That could be it...but the reason may be that they are NOT paired YET but they added a flag. If they are NOT paired, then all you can view is a flag of 000.


----------



## rifleman69 (Jan 6, 2005)

Keep us in the loop Rich.


----------



## richsadams (Jan 4, 2003)

Turns out that was it...our cable cards are now paired. Ugh. I completed my S3 to Premiere cable card swap experiment and Guess what? No go! TiVo was tuned to 600 (CNN HD) and there was the black screen and the "This channel is not authorized. Contact your cable provider for more information" message. That was the case with every channel that is copy protected. (Other channels worked fine.) BTW I did make matters worse because of course when I put the cards back in their respective places they no longer worked (lost their pairing) so I had to call VZ to reinitialize all of our CC's. Ugh. I took one for the team. You can thank me later. 

BTW, the VZ CSR I spoke with was very knowledgeable about TiVo, copy flags, etc. He didn't know the back story but said he'd gotten more calls from TiVo owners the past two days than in the previous four years! When I explained what happened...at least my take on it he got it right away. He said he understood the copy protection but that we should certainly be able to use MRV. That wasn't his area and he really didn't know who to talk to about something like that, so we're still in the dark in that respect.

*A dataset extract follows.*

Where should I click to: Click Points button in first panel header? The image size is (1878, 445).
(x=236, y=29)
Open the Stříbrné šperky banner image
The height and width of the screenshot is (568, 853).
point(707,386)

Now I'm pretty certain that the outage and new copy protection isn't a coincidence. I can now see a scenario where Frontier wanted it that way prior to their takeover and VZ tried to put it into place...and it blew up in their face...temporarily knocking out hundreds of channels in the process. Since VZ has never dealt with CP (remember they've only been in the video delivery biz a couple of years) I'm betting they know very little about CCI, copy once, none, etc. My understanding is that Frontier is a novice in this area as well...the blind leading the blind.

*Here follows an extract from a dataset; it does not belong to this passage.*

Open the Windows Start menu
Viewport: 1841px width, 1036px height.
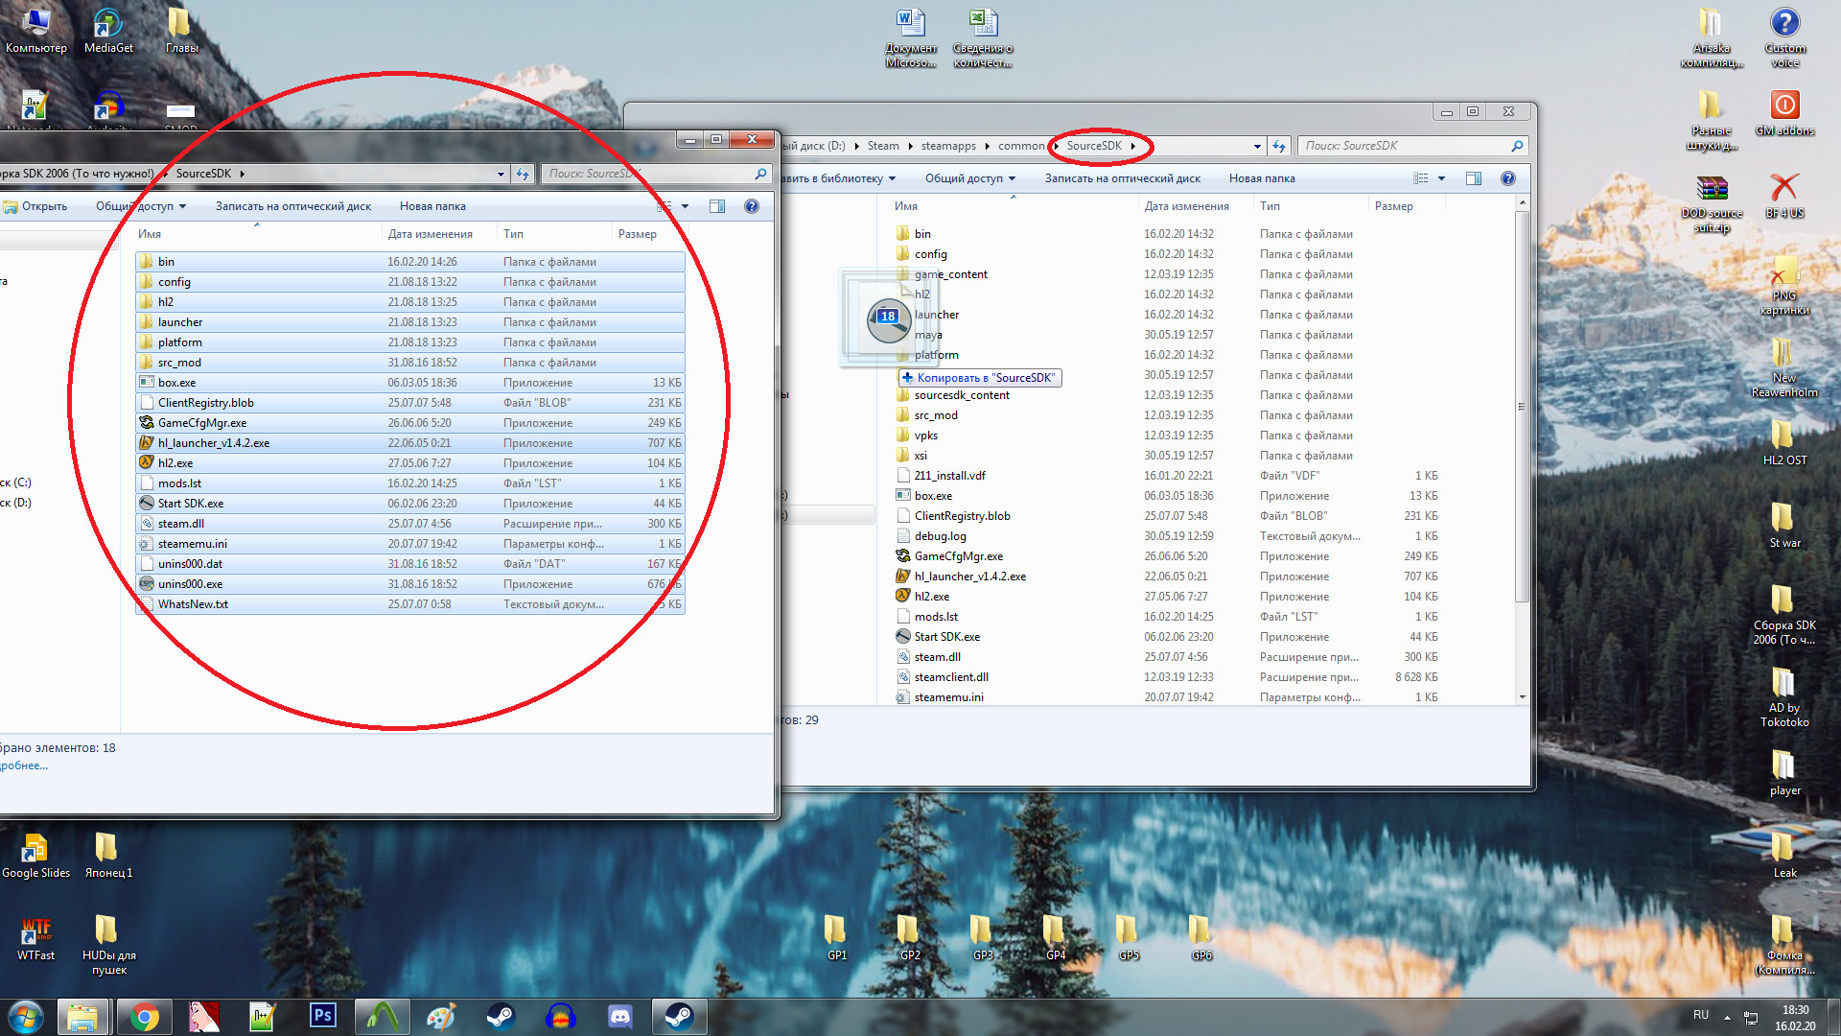[x=26, y=1016]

So that still leaves some programming that would normally use CP like Showtime in the clear, while others like CNN that would not normally have CP flagged. But if as csm10495 noted, CNN on Comcast now has CP so maybe it's not a VZ mistake, but a change in the paradigm. If so that likely means that this is not over and that VZ and/or Frontier will add CP to everything else that was missed this first time around. What a potential nightmare!

So if nothing changes and we can no longer MRV between TiVo's or transfer programs to our computers in the future I am absolutely done with FIOS.  Hopefully someone will get it right because I do like the PQ as well as their broadband speed, etc.

Now I'm off to call TiVo. I think we all have better things to do than clean up this mess...but somebody's gotta do it right? As MPSAN suggested, I think we all need to call TiVo and complain...squeaky wheel and all.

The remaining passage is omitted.